■ **Your task**: A set of records appears below. Print them all, word for word.

---------- Data

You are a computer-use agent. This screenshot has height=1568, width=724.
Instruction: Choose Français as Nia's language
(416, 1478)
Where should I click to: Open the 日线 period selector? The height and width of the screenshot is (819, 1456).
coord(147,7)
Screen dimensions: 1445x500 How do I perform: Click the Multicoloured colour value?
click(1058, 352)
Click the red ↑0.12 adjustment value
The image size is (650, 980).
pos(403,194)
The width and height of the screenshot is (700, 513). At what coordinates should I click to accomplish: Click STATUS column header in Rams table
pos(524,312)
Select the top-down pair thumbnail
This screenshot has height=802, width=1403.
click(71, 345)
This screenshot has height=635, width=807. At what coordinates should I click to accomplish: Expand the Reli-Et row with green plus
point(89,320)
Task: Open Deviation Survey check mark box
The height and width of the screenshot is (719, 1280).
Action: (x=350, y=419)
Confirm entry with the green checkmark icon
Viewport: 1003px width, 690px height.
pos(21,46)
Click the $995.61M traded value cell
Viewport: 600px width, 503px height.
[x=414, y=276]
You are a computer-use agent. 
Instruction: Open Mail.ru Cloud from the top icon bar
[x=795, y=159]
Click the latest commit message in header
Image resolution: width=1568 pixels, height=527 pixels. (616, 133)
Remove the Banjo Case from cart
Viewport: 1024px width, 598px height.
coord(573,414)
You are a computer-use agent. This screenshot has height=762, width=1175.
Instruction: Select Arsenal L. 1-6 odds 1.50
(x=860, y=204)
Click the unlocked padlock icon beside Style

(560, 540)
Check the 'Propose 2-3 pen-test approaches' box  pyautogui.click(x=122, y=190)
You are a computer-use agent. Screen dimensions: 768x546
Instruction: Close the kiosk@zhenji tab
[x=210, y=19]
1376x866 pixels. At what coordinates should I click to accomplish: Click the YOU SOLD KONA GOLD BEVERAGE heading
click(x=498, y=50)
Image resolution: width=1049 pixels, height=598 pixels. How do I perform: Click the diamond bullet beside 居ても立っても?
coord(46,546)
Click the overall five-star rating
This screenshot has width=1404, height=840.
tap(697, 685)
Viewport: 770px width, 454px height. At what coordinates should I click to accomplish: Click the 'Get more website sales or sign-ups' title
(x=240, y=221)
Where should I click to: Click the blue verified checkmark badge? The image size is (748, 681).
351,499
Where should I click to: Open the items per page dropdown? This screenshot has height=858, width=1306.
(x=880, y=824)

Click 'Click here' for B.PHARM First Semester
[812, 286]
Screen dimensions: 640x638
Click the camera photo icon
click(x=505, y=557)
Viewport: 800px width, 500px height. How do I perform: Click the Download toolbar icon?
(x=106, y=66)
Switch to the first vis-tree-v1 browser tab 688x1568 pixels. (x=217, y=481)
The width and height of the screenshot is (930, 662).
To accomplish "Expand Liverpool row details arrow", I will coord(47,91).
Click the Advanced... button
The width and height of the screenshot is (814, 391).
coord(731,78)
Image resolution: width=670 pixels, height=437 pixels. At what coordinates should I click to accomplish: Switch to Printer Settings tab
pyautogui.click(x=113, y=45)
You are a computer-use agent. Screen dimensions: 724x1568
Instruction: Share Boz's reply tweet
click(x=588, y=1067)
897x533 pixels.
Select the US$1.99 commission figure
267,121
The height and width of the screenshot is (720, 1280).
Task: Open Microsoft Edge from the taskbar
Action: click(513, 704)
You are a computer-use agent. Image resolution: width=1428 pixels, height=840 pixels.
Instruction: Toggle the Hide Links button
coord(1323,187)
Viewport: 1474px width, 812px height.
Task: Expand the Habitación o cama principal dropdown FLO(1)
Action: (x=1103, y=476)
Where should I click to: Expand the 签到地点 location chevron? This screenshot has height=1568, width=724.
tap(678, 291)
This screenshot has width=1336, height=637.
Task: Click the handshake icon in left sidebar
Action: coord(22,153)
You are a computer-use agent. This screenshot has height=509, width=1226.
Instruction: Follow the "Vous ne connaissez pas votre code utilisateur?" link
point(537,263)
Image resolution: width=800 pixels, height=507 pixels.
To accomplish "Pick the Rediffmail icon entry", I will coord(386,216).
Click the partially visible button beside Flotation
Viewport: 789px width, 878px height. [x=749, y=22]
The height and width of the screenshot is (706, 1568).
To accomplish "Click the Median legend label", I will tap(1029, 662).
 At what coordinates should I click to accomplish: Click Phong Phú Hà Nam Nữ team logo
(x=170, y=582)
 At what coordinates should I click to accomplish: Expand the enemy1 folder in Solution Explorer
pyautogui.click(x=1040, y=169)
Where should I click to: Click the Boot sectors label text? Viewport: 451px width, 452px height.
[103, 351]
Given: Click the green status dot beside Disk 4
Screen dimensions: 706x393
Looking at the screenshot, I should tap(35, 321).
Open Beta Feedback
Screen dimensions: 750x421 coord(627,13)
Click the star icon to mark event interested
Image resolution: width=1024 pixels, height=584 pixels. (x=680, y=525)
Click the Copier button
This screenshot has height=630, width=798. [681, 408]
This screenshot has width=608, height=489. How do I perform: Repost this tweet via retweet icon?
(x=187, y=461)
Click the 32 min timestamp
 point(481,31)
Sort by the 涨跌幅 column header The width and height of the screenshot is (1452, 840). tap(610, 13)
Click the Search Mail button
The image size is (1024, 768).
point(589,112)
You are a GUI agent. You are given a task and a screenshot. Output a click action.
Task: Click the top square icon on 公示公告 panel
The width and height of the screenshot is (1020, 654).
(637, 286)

--------------------

■ **Answer to this problem**:
You are a computer-use agent. This screenshot has height=1568, width=724.
Instruction: Choose Français as Nia's language
(416, 1478)
Where should I click to: Open the 日线 period selector? The height and width of the screenshot is (819, 1456).
coord(147,7)
Screen dimensions: 1445x500 How do I perform: Click the Multicoloured colour value?
click(1058, 352)
Click the red ↑0.12 adjustment value
The image size is (650, 980).
pos(403,194)
The width and height of the screenshot is (700, 513). At what coordinates should I click to accomplish: Click STATUS column header in Rams table
pos(524,312)
Select the top-down pair thumbnail
This screenshot has height=802, width=1403.
click(71, 345)
This screenshot has height=635, width=807. At what coordinates should I click to accomplish: Expand the Reli-Et row with green plus
point(89,320)
Task: Open Deviation Survey check mark box
The height and width of the screenshot is (719, 1280).
Action: (x=350, y=419)
Confirm entry with the green checkmark icon
Viewport: 1003px width, 690px height.
pos(21,46)
Click the $995.61M traded value cell
Viewport: 600px width, 503px height.
[x=414, y=276]
You are a computer-use agent. 
Instruction: Open Mail.ru Cloud from the top icon bar
[x=795, y=159]
Click the latest commit message in header
Image resolution: width=1568 pixels, height=527 pixels. (616, 133)
Remove the Banjo Case from cart
Viewport: 1024px width, 598px height.
coord(573,414)
You are a computer-use agent. This screenshot has height=762, width=1175.
Instruction: Select Arsenal L. 1-6 odds 1.50
(x=860, y=204)
Click the unlocked padlock icon beside Style

(560, 540)
Check the 'Propose 2-3 pen-test approaches' box  pyautogui.click(x=122, y=190)
You are a computer-use agent. Screen dimensions: 768x546
Instruction: Close the kiosk@zhenji tab
[x=210, y=19]
1376x866 pixels. At what coordinates should I click to accomplish: Click the YOU SOLD KONA GOLD BEVERAGE heading
click(x=498, y=50)
Image resolution: width=1049 pixels, height=598 pixels. How do I perform: Click the diamond bullet beside 居ても立っても?
coord(46,546)
Click the overall five-star rating
This screenshot has width=1404, height=840.
tap(697, 685)
Viewport: 770px width, 454px height. At what coordinates should I click to accomplish: Click the 'Get more website sales or sign-ups' title
(x=240, y=221)
Where should I click to: Click the blue verified checkmark badge? The image size is (748, 681).
351,499
Where should I click to: Open the items per page dropdown? This screenshot has height=858, width=1306.
(x=880, y=824)

Click 'Click here' for B.PHARM First Semester
[812, 286]
Screen dimensions: 640x638
Click the camera photo icon
click(x=505, y=557)
Viewport: 800px width, 500px height. How do I perform: Click the Download toolbar icon?
(x=106, y=66)
Switch to the first vis-tree-v1 browser tab 688x1568 pixels. (x=217, y=481)
The width and height of the screenshot is (930, 662).
To accomplish "Expand Liverpool row details arrow", I will coord(47,91).
Click the Advanced... button
The width and height of the screenshot is (814, 391).
coord(731,78)
Image resolution: width=670 pixels, height=437 pixels. At what coordinates should I click to accomplish: Switch to Printer Settings tab
pyautogui.click(x=113, y=45)
You are a computer-use agent. Screen dimensions: 724x1568
Instruction: Share Boz's reply tweet
click(x=588, y=1067)
897x533 pixels.
Select the US$1.99 commission figure
267,121
The height and width of the screenshot is (720, 1280).
Task: Open Microsoft Edge from the taskbar
Action: click(513, 704)
You are a computer-use agent. Image resolution: width=1428 pixels, height=840 pixels.
Instruction: Toggle the Hide Links button
coord(1323,187)
Viewport: 1474px width, 812px height.
Task: Expand the Habitación o cama principal dropdown FLO(1)
Action: (x=1103, y=476)
Where should I click to: Expand the 签到地点 location chevron? This screenshot has height=1568, width=724.
tap(678, 291)
This screenshot has width=1336, height=637.
Task: Click the handshake icon in left sidebar
Action: coord(22,153)
You are a computer-use agent. This screenshot has height=509, width=1226.
Instruction: Follow the "Vous ne connaissez pas votre code utilisateur?" link
point(537,263)
Image resolution: width=800 pixels, height=507 pixels.
To accomplish "Pick the Rediffmail icon entry", I will coord(386,216).
Click the partially visible button beside Flotation
Viewport: 789px width, 878px height. [x=749, y=22]
The height and width of the screenshot is (706, 1568).
To accomplish "Click the Median legend label", I will tap(1029, 662).
 At what coordinates should I click to accomplish: Click Phong Phú Hà Nam Nữ team logo
(x=170, y=582)
 At what coordinates should I click to accomplish: Expand the enemy1 folder in Solution Explorer
pyautogui.click(x=1040, y=169)
Where should I click to: Click the Boot sectors label text? Viewport: 451px width, 452px height.
[103, 351]
Given: Click the green status dot beside Disk 4
Screen dimensions: 706x393
Looking at the screenshot, I should tap(35, 321).
Open Beta Feedback
Screen dimensions: 750x421 coord(627,13)
Click the star icon to mark event interested
Image resolution: width=1024 pixels, height=584 pixels. (x=680, y=525)
Click the Copier button
This screenshot has height=630, width=798. [681, 408]
This screenshot has width=608, height=489. How do I perform: Repost this tweet via retweet icon?
(x=187, y=461)
Click the 32 min timestamp
 point(481,31)
Sort by the 涨跌幅 column header The width and height of the screenshot is (1452, 840). tap(610, 13)
Click the Search Mail button
The image size is (1024, 768).
point(589,112)
You are a GUI agent. You are given a task and a screenshot. Output a click action.
Task: Click the top square icon on 公示公告 panel
The width and height of the screenshot is (1020, 654).
(637, 286)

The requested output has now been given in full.